Stored data entries:
------------------------------------------------------------
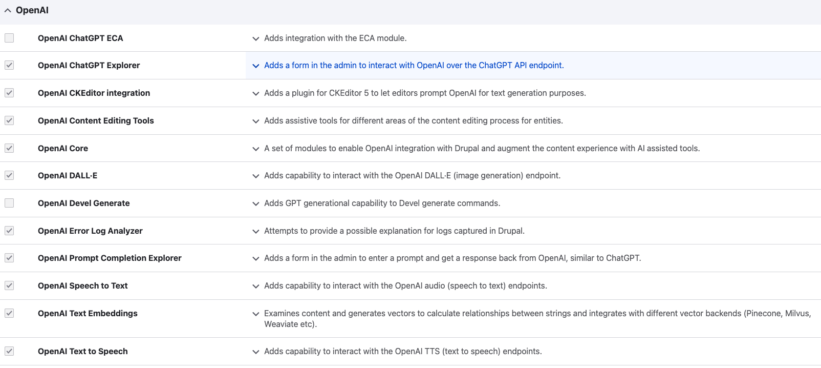
Task: Click the OpenAI Content Editing Tools label
Action: 96,120
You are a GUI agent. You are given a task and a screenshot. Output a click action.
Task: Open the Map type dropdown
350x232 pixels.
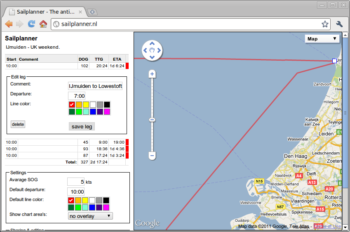322,39
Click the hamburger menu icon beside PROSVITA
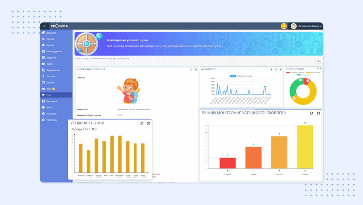The height and width of the screenshot is (205, 363). click(44, 26)
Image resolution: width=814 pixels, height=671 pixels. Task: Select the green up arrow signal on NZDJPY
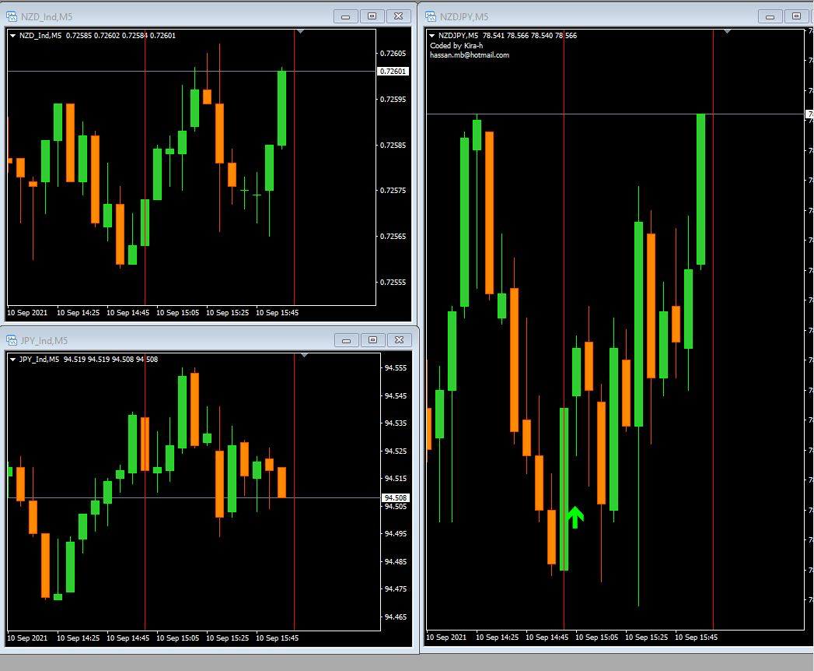pyautogui.click(x=575, y=517)
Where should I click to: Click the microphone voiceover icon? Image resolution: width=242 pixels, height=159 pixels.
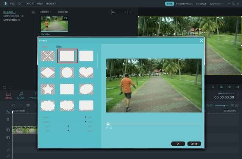(213, 87)
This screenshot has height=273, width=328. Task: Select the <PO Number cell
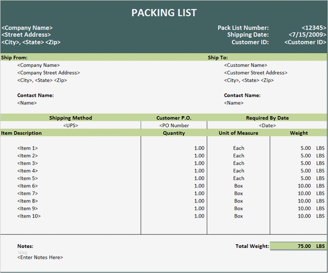(x=174, y=126)
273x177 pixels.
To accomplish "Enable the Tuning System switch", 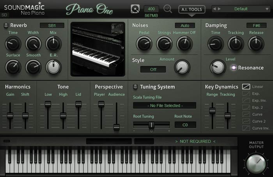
------------------------------------------------------------
(What is being asked) What the answer needs is every line from the one containing "350x232 pixels." through the final line of the data above, copied exactly, without pictures.

(Result of the exercise)
350x232 pixels.
322,39
Click the hamburger menu icon beside PROSVITA
The height and width of the screenshot is (205, 363). click(44, 26)
Image resolution: width=814 pixels, height=671 pixels. Task: Select the green up arrow signal on NZDJPY
pyautogui.click(x=575, y=517)
Where should I click to: Click the microphone voiceover icon? Image resolution: width=242 pixels, height=159 pixels.
(213, 87)
This screenshot has height=273, width=328. Task: Select the <PO Number cell
(x=174, y=126)
273x177 pixels.
To accomplish "Enable the Tuning System switch", 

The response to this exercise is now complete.